* **SHORT EXERCISE 1**: Retype the revolving note text below word for word, keeping every line as it stands.

* **PROVIDED TEXT**:
***
BORROWER:                                   LENDER:


By: /s/ Steven Lipscomb                     By:  /s/ Timothy J. Cope
    ------------------------------               -------------------------------
Its: Chief Executive Manager                Its: Chief Financial Manager

Address: 1041 North Formosa Avenue          Address: 130 Cheshire Lane
Formosa Building, Suite 99                  Minnetonka, Minnesota 55344
West Hollywood, California  90046


                                    EXHIBIT A

                                 REVOLVING NOTE


                                                                   March 4, 2002

         FOR VALUE RECEIVED, the undersigned, a limited liability company
organized and existing under the laws of the State of Delaware, hereby promises
to pay to the order of Lakes Poker Tour, LLC, a Minnesota limited liability
company (hereinafter "Lender") in lawful money of the United States of America
at its offices at 130 Cheshire Lane, Minnetonka, Minnesota 55344, or at such
other place as the holder hereof may from time to time designate:

         The principal sum of Four Million One Hundred Twenty-Six Thousand and
no/100 Dollars ($4,126,000.00), or such lesser amount as may be advanced to the
Borrower, from time to time, under that certain Amended and Restated Loan
Agreement dated of even date herewith, by and between the undersigned and the
Lender, as amended from time to time (the "Loan Agreement"), together with
interest on said principal amount from time to time outstanding from the date
hereof at the rate provided in the Loan Agreement, calculated on the basis of
the number of days actually elapsed in a 360-day year, and which shall be due
and payable as set forth in the Loan Agreement, together with the entire
principal balance.
***
* **PROVIDED RECORDS**:
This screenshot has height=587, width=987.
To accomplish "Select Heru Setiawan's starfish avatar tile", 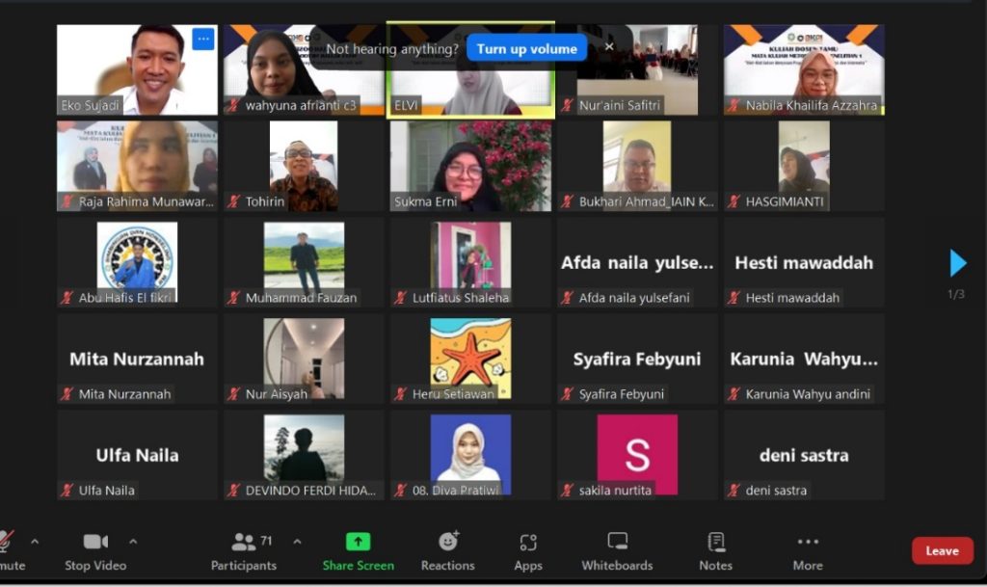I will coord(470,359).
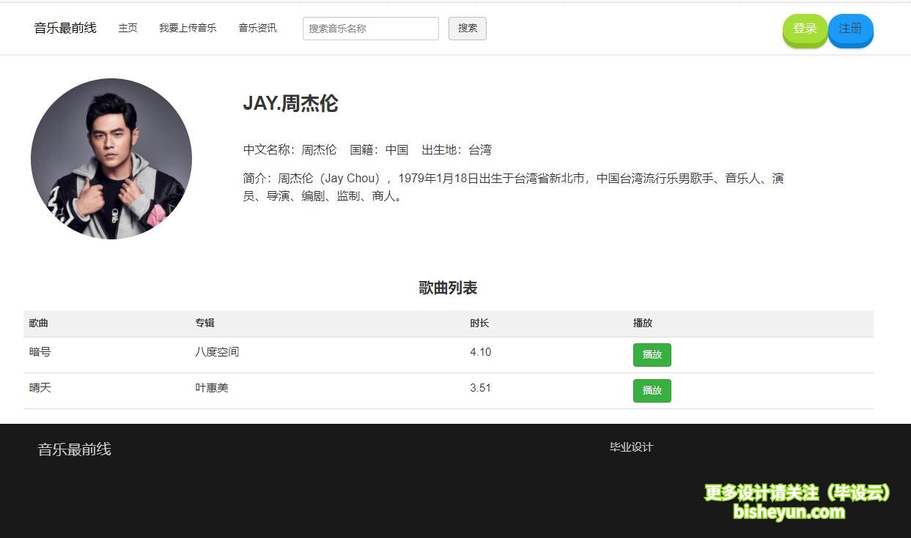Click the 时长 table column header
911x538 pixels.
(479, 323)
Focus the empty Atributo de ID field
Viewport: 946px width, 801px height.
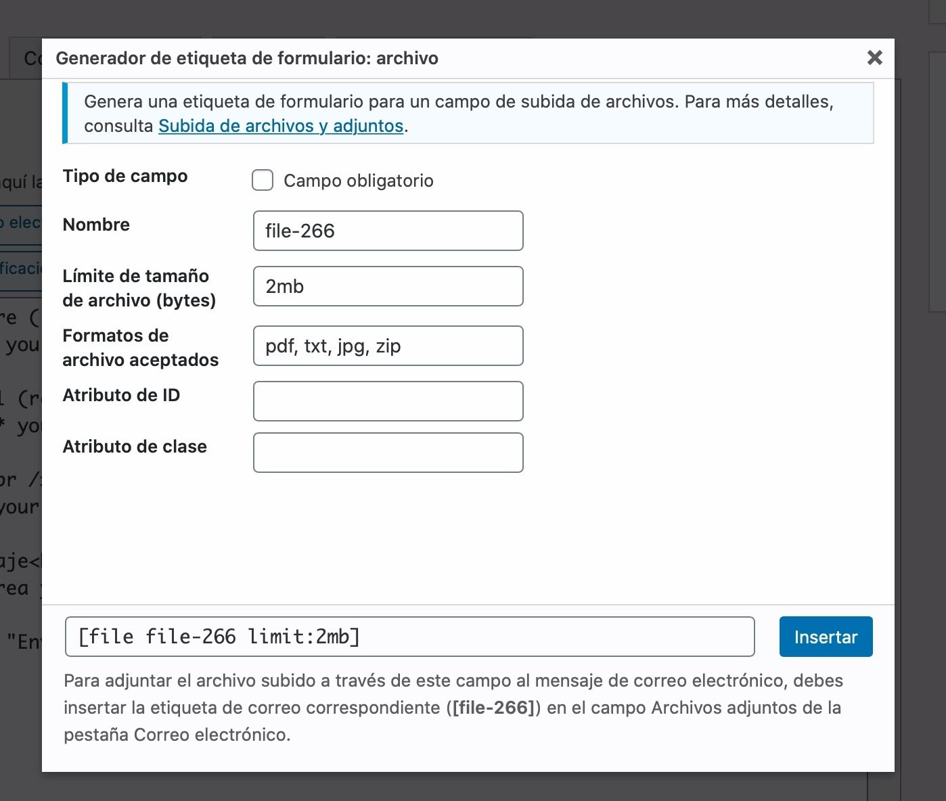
***
* **SHORT EXERCISE 2**: Echo the records above from the line with "Focus the empty Atributo de ID field" through the end of the records, including both ends, character for character, and leave the pictures out.

* **EXERCISE SOLUTION 1**:
BORROWER:                                   LENDER:


By: /s/ Steven Lipscomb                     By:  /s/ Timothy J. Cope
    ------------------------------               -------------------------------
Its: Chief Executive Manager                Its: Chief Financial Manager

Address: 1041 North Formosa Avenue          Address: 130 Cheshire Lane
Formosa Building, Suite 99                  Minnetonka, Minnesota 55344
West Hollywood, California  90046


                                    EXHIBIT A

                                 REVOLVING NOTE


                                                                   March 4, 2002

         FOR VALUE RECEIVED, the undersigned, a limited liability company
organized and existing under the laws of the State of Delaware, hereby promises
to pay to the order of Lakes Poker Tour, LLC, a Minnesota limited liability
company (hereinafter "Lender") in lawful money of the United States of America
at its offices at 130 Cheshire Lane, Minnetonka, Minnesota 55344, or at such
other place as the holder hereof may from time to time designate:

         The principal sum of Four Million One Hundred Twenty-Six Thousand and
no/100 Dollars ($4,126,000.00), or such lesser amount as may be advanced to the
Borrower, from time to time, under that certain Amended and Restated Loan
Agreement dated of even date herewith, by and between the undersigned and the
Lender, as amended from time to time (the "Loan Agreement"), together with
interest on said principal amount from time to time outstanding from the date
hereof at the rate provided in the Loan Agreement, calculated on the basis of
the number of days actually elapsed in a 360-day year, and which shall be due
and payable as set forth in the Loan Agreement, together with the entire
principal balance.

* **EXERCISE SOLUTION 2**:
Focus the empty Atributo de ID field
Viewport: 946px width, 801px height.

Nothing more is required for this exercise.